### Reading Data From Different Sources


You're reading JSON data into a Pandas DataFrame.

1.  **`import pandas as pd`**: Imports the Pandas library, giving you tools for working with DataFrames.
2.  **`from io import StringIO`**: Imports `StringIO`, which lets you treat a string like a file.
3.  **`Data = '{"employee_name": "James", "email": "james@gmail.com", "job_profile": [{"title1":"Team Lead", "title2":"Sr. Developer"}]}'`**: This is a JSON string containing information about an employee. Notice `job_profile` is a list containing a dictionary.
4.  **`df=pd.read_json(StringIO(Data))`**:
    * `StringIO(Data)`: Makes the JSON string behave like a readable file.
    * `pd.read_json(...)`: Reads the JSON data from the "file" and creates a Pandas DataFrame named `df`.

In short, this code takes a JSON string and turns it into a table-like structure (DataFrame) that you can easily work with using Pandas. The `job_profile` will likely be a column containing lists of dictionaries.


`StringIO` is a class in Python's `io` module that allows you to treat a string as a file-like object.

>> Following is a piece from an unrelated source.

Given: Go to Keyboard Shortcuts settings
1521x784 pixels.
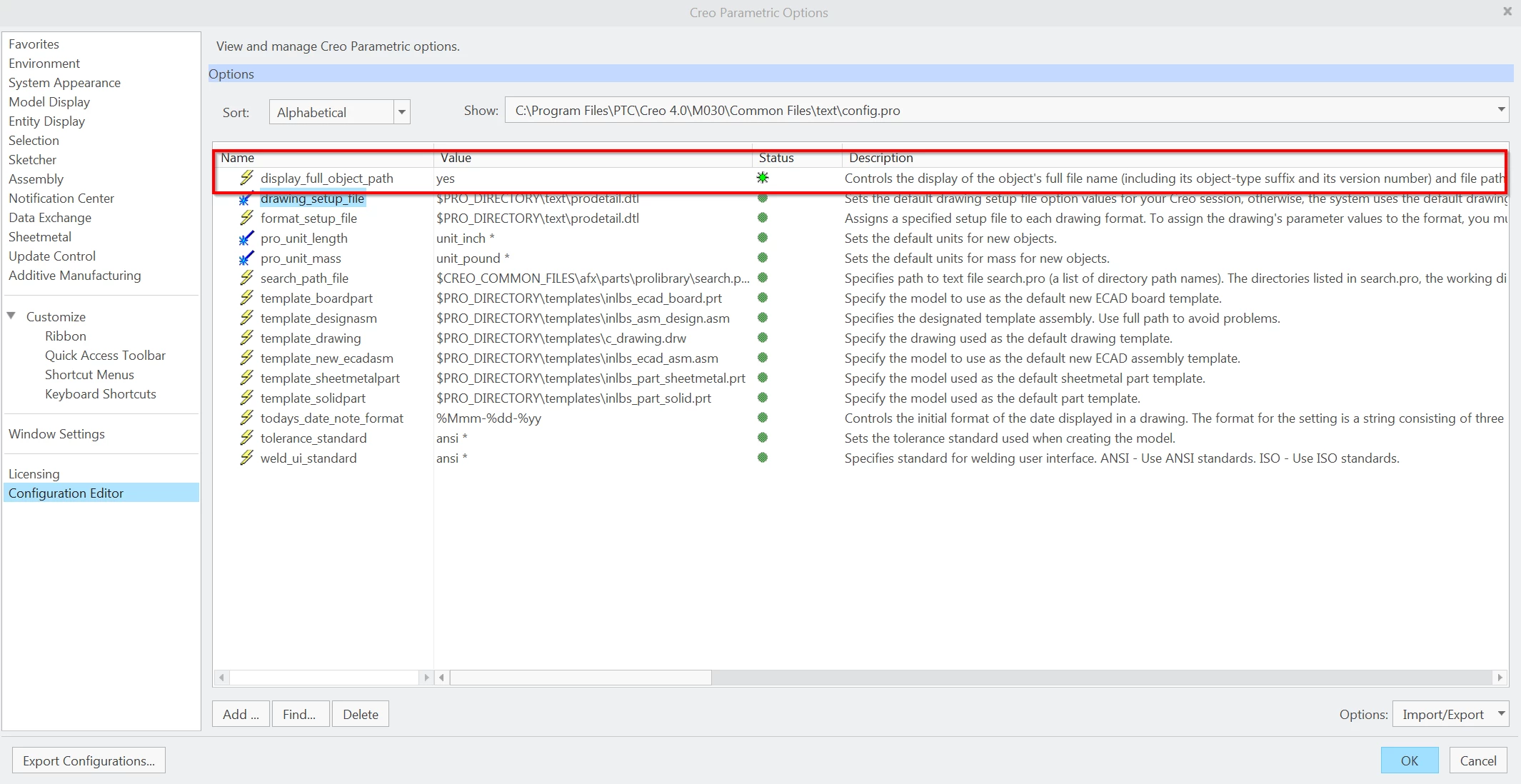Looking at the screenshot, I should [x=100, y=394].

`StringIO` provides a convenient way to work with string data as if it were a file, especially when used with libraries like pandas that have functions designed to read from files or file-like objects. It avoids the need for temporary file creation and can make your code cleaner and more efficient when dealing with in-memory string data. Using `StringIO` ensures that you are providing the input in the format that `pd.read_json()` expects for reading from a string.

In [20]:
import pandas as pd
from io import StringIO

Data = '{"employee_name": "James", "email": "james@gmail.com", "job_profile": [{"title1":"Team Lead", "title2":"Sr. Developer"}]}'
print(type(Data))
df=pd.read_json(StringIO(Data))

<class 'str'>


In [21]:
df

Unnamed: 0,employee_name,email,job_profile
0,James,james@gmail.com,"{'title1': 'Team Lead', 'title2': 'Sr. Develop..."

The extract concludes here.